Tiempos de Casino

No existía la Calle Lafetá, desembocando allí en la Calle Carlos Gomes. Allí sólo había el esplendor del Alhambra, una casa de mujeres muy finas, comandada con mano de hierro por Ana Reis, una organización que daba gusto.
La Calle Lafetá sólo fue abierta hacia el final de la administración del Capitán Enéas Minero, cuando éste la unió con la Calle Visconde de Ouro Preto que hasta hoy conserva tal nombre. Era en esse encuentro de ambas esquinas donde quedaba el Casino, casa de fiestas, de juegos, de encuentros, que tenía en la placa el respetable nombre de Club Minas Gerais.
Al lado, en vuelta, cerca, lejos, decenas de casas de mujeres, con las ventanas apiñadas de propaganda, con anuncios de quien precisaba acatar las exigencias de las famílias vecinas. Durante el día, cierto respeto. Ahora bien, por la noche, era hora de diversión, se podía levantar el tono de la música que era tiempo de placeres. Todos los hombres, teniendo dinero, estaban convidados.

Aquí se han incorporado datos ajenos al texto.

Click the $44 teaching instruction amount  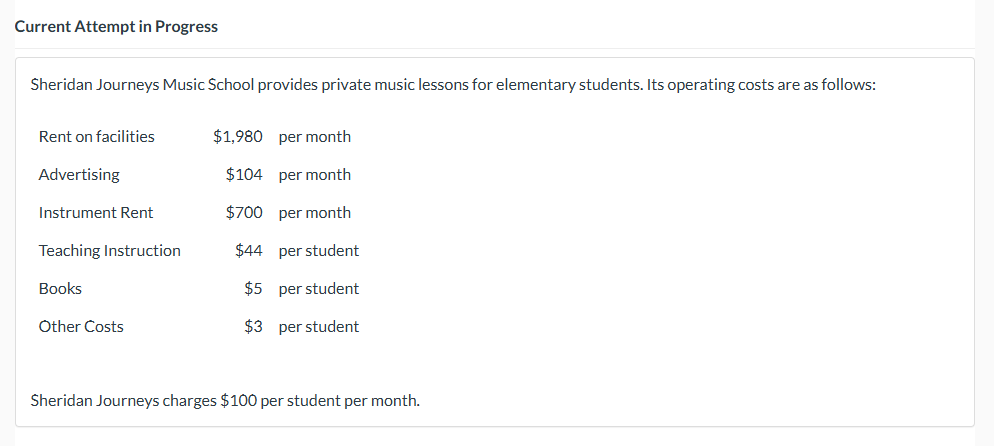[249, 250]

Fue por causa del casino que no me pude quedar viviendo en la Pensión de D. Ismenia en la Plaza de Los Deportes. No estaba bien, para un niño todavía, toda hora estar pasando frente a las llamadas casas de tolerancia. Aunque subiese por la Calle San Francisco, por la Carlos Gomes o por la Altino de Freitas, por la Calla Lafaiete, ahí ni pensarlo, allí era el centro de todo, la capital del pecado.
Un maestro conocedor de la situación el Dr. Carlyle Teixeira, mi consejero, me mandó para la pensión de Doña Tonica, lugar de gente mucho más seria.
De allá para la Imperial, durante el día, o para el Colegio Diocesano durante la noche en un saltico, y bien y salvo de la perdición... Así era más seguro, pensaba él.
Lo gracioso es que a pesar de todo esse cuidado, por ser amigo de Anibal Rego, que era amigo de el Alhambra, para oir radio o escuchar historias y conversaciones de las mujeres de lujo, no sé como yo encontraba tiempo para eso.
El casino yo lo veía desde arriba, desde el balcón allá adentro la orquesta o un tipo de banda regional dirigido por Godofredo Guedes, un maestro con el clarinete, al dedillo tocaba boleros, tangos y viejas músicas de jazz.
Con dieciseis años apenas, entrar en la fiesta estaba fuera de cualquier posibilidad. Este derecho quedaba con los muchachos más viejos como Geraldo Borges, Geraldo Avelar, Eduardo Cunha, Ildeu Gonzaga, Carlúcio Athayde, o de jovencitos osados como Dedeto Prates.
De todos los frecuentadores de las casas de mujeres, el más importante, el mayor galán era Eduardo Cuña. Gran fino, boniton, rico, vivía la época de oro de los dueños de camiones. La noche que el llegaba de Taiobeiras, toda la pensión de Doña Ismenia solo se hablaba de sus aventuras, del cuidado que el tenía con las ropas, con los zapatos con el perfume, en el dilatado afeitado.
Los hijos de Nego de la O, que venían de Salinas, Gildasio Ramos que al parecer ya vivía en Montes Claros, todos se quedaban alvorotados para acompañarlo, tirando un pedacito de su éxito. Era un espetáculo para todos nosotros, los más nuevos, era algo más sensacional que un episodio del serial que exhibían en el Cine Coronel Ribeiro.
Dicen que con Dudú, hasta Nivaldo y benedicto Maciel, los dueños de la noche, se quedaban ofuscados. Montes Claros se curvaba ante Taiobeiras.
Fuera de eso, en otro circuito de quien sólo se oía hablar, las historias corrían por cuenta de un rico comerciante llamado Kalil de Ludendorff, de José de Souza Zumba, de Benjamin Moura, y de jóvenes doctores bien conocidos, entre ellos Mario Ribeiro, João Vale Maurício y Konstantin Christoff, todos gran finos, elegantes y bien de vida.